View Full Version : Monitoring helps avoid down time


kjkoster
08-11-2010, 13:16
Dear All,

This weekend we had a nice example of how monitoring averted unplanned downtime. The temperature of a set of disks started rising sharply. Interestingly the temperature went up on two machines and on none of the others. These two machines are both in the same server room, separate from the rest. Based on history I concluded that the air cooler in that room had gone dead (for the third time in two years). That turned out to be the case. Someone had switched it off by accident. They switched it back on and the temperatures are almost nominal again.

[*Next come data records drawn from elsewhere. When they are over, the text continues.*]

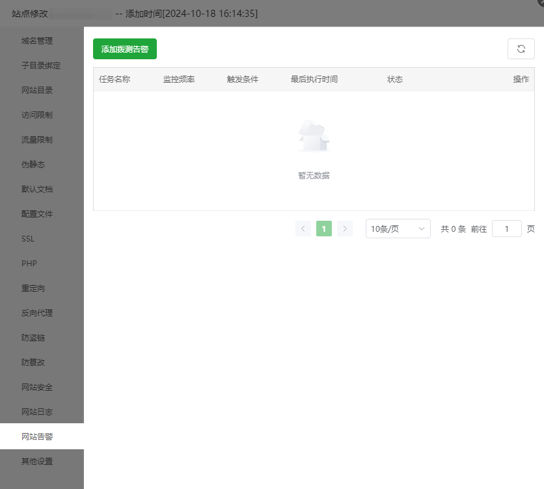Select page 1 in pagination
Image resolution: width=544 pixels, height=489 pixels.
[324, 229]
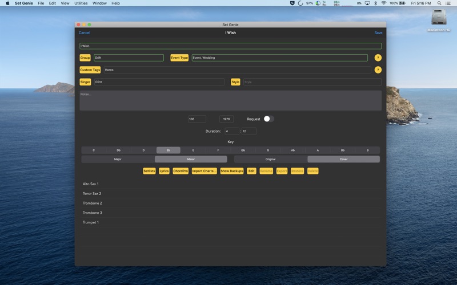Click the Import Charts button
Viewport: 457px width, 285px height.
click(205, 171)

This shows that 1) my ISP does not have any monitoring of their air conditioners in that room, and 2) They are not monitoring the temperature of their hardware.

Kees Jan

kjkoster
09-11-2010, 21:10
Dear All,

This just gets better and better. Turns out the airco broke the day after this happened. Again I had to inform my ISP and they had no idea. Good thing I have no production hardware hosted with them, only test machines.

Kees Jan

kjkoster
09-11-2010, 21:11
Dear All,

Oh, and they have a work-around: the door of the server room is barred open with a box. I don't know whether to laugh or cry.

Kees Jan

cfd
31-12-2010, 11:49
laugh or cry ? who cares at your ISP... they have a insurance for the hardware I guess ;)

kjkoster
31-12-2010, 11:55
Dear cfd,

*haha* I had not thought of it that way.

And to think that two years ago I actually had my production machine in that rack. What was I thinking?

Well, all my test machines are now in a different location. 24/7 access, remotely accessible power strip, hot/cold alleys, DNS servers on different subnets and locks on the rack doors that actually close.

Kees Jan